Each chapter is broken down like this: Aranea’s takes place during the fall of the Nifelheim empire, Lunafreya’s is about how she gets resurrected from the dead and is bestowed with new powers and a new calling, and finally Noctis’s chapter concludes the whole book with an epic battle that happens soon after he awakens from a 10 year slumber within the Crystal, an alternate fate than the one he got in the main game, and a happier ending for all involved. After reading The Dawn of the Future my feelings are a bit mixed.

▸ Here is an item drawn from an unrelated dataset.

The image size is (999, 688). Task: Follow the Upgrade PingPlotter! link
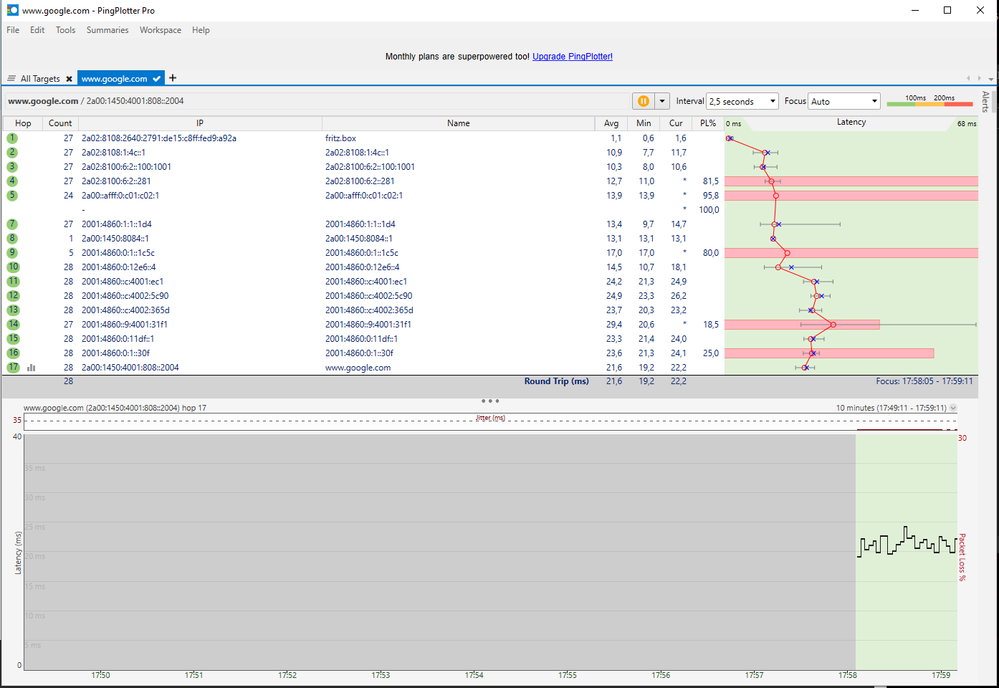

Let’s start with the good parts. The book does better explain some of Final Fantasy XV’s more confusing plot details, and changes the way you look at certain events in the main story of the game. The book also includes pages of glossy concept art of what the FFXV team were thinking of for each episode when it was still in development. The art was hands down some of the coolest and most beautiful images I’ve ever laid eyes upon. Not that I expected anything less from the art department working for Square Enix. However, there are some flaws to the book that’s as hard to ignore as the video game.
Each individual part of the book reads more like a descriptive play by play of every intended gameplay function and boss fight players would have experienced had the DLCs got to see the light of day. Reading it felt less like a traditional book and more like organized developer notes, which they probably were but it’s glaringly obvious to anyone who’s an avid reader outside of gaming. There were also a few grammatical typos, which could be overlooked but maybe a tad annoying if you prefer to have your books read once or twice by an editor before it went to print. The one thing I probably won’t quite get over was how disjointed the story and game came together.
Final Fantasy XV had a lot of promise from a story aspect. I, for one, loved the idea of a Final Fantasy game taking place in a world that sort of feels like our own but isn’t at the same time. I enjoyed the road trip concept and the different areas we got to travel to during the game. However, separating key pieces of the narrative to be experienced on other mediums, such as anime shorts on YouTube or a digital e-book, and shipping a game that was never quite ready were all missteps by the studio.
This isn’t the first time a video game was shipped and released as a half-finished product. It’s a bad precedent video game makers have been doing in the last few years, and has frustrated gamers who expect a solid experience for the price they’re paying on release day. Not only is this a poor business practice, but you risk losing the faith and confidence of your fans. I still love FFXV, warts and all, but reading the book and knowing what the team behind the game had planned for the story, from start to finish, only serves as a terrible reminder of how much this game was mishandled on so many levels. Had all this content that was outside of the game been a part of FFXV from Day 1, minus the Kingsglaive: Final Fantasy XV movie, this game could have been so much more than what it got in the end. Instead of reading about Episode Aranea, Episode Lunafreya, and Episode Noctis I should have been playing them!
I don’t regret buying the book. It’s a chance to go back to a story and world I thought was more or less finished. Final Fantasy XV is a story that demands more of your time and investment than most people are willing to give it. If you’re a fan and can see past the shortcomings, Final Fantasy XV: The Dawn of the Future is a worthy book to add to your collection.